By Graeme Rodden, Executive Editor, Pulp & Paper International magazine

OTTAWA, Jan. 3, 2012 (RISI) - Beginning in November 2011, another bastion of the Canadian pulp and paper industry fell by the wayside joining sulfite pulp and greenfield newsprint mills.

The Bank of Canada began issuing polymer banknotes, beginning with the $100 bill. In March, the new $50 bill will be introduced. By late 2013, the last of the paper bills, $5, $10 and $20, will be phased out. The Bank phased out the $1 and $2 bills long ago in favor of the now famous metal "Loonie" ($1 coin) and "toonie" ($2 coin).


Now, "plastic" banknotes are not new. Quite a few countries, notably Australia, have had them for many years. In fact, according to the msn.com Money page, 32 other countries have already abandoned paper money. But there seems something ironic about Canada, a country very much identified with papermaking, to abandon paper in favor of polymer.


Although ironic, it may also be very apropos that the Bank of Canada would choose the International Year of Forests to opt for a non-paper banknote.

According to the Bank, the new notes are secure, more economical and "better for the environment".


You can even wash them


The bills are made from polymer biaxially oriented polypropylene. Although more expensive to manufacture, the bills last much longer and are more difficult to counterfeit. And if you happen to tip over while paddling your canoe, water will not disintegrate your hard-earned cash.

Could this also spell the end of "dirty money"? Of course, I just had to have one so as soon as the notes came out, I was at my bank to get a few. As others have noted, I found them very slippery and with virtually no weight. They do stick together but so does very new paper money.

We'll have to see what happens as the new bills age. I found the weight (or lack of) the most disconcerting aspect. I was afraid of losing the bill and not knowing it. Also on the minus side, those with experience with the plastic money in other countries say they were too slippery and still tended to stick together even after a few years' use.

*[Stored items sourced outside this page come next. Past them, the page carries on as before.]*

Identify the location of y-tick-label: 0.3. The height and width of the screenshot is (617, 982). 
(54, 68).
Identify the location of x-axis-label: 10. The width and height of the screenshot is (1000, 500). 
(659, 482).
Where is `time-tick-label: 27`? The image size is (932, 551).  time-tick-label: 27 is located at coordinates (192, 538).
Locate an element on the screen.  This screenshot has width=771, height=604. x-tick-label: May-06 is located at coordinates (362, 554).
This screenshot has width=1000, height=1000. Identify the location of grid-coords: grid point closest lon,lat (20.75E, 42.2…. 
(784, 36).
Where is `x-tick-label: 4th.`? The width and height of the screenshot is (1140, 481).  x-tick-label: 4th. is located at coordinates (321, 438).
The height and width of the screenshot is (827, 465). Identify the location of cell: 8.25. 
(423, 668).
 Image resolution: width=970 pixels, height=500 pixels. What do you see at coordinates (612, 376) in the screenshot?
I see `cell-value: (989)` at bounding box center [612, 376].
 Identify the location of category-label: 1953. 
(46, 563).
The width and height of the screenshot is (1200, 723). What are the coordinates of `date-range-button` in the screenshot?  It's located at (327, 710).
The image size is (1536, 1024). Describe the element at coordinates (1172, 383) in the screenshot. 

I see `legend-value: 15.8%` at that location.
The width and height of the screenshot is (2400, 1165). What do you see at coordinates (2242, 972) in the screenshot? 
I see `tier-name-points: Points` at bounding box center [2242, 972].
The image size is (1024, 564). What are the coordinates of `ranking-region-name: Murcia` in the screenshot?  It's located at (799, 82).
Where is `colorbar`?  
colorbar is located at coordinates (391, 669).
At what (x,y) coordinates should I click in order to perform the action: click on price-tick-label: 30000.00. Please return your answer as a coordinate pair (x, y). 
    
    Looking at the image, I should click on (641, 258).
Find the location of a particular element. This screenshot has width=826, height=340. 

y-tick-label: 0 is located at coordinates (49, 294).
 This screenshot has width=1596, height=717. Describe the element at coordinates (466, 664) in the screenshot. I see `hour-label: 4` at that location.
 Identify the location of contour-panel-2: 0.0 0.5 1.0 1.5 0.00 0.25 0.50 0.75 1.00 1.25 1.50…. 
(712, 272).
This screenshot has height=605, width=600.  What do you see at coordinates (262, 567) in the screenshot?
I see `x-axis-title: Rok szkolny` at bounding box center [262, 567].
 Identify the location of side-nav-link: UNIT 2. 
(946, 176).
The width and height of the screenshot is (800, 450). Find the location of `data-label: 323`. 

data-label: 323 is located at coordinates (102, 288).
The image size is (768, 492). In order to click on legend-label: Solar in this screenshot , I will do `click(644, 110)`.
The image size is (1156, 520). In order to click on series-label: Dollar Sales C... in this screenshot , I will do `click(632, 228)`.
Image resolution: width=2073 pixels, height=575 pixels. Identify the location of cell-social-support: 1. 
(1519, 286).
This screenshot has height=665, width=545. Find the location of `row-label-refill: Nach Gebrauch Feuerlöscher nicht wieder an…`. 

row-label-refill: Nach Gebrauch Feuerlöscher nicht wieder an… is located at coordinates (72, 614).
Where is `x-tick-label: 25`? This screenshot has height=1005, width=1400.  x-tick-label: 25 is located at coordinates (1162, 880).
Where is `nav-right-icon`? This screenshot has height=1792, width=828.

But as the Canadian forest products industry moves to more value-added, innovative products (the first commercial nano-crystalline cellulose, NCC, plant has just opened in Quebec), these new banknotes are also claimed to be in the forefront of technology. According to an official with the Bank of Canada, the notes were developed by a team of physicists, chemists, engineers and other bank note experts. 

The same but different As it did before, the $100 bill (see specimen) has a portrait of Robert Borden, Prime Minister of Canada from 1911 to 1920. The new notes are made from a single piece of polymer and have transparent windows in them with metallic portraits of Borden and a building that can be seen from either side of the note. Raised ink on parts of the bill is another anti-counterfeiting measure. The rest of the denominations will have the same security features when they are released.


How will this go over with the public? It's too early to say now as $100 bills are not the most popular form of currency in Canada. We'll have to wait until 2013 when the lesser denominations come into circulation to find out what the reaction will be.

I guess we'll know it's really the end for the paper banknote when Hasbro, the makers of Monopoly, switch to plastic.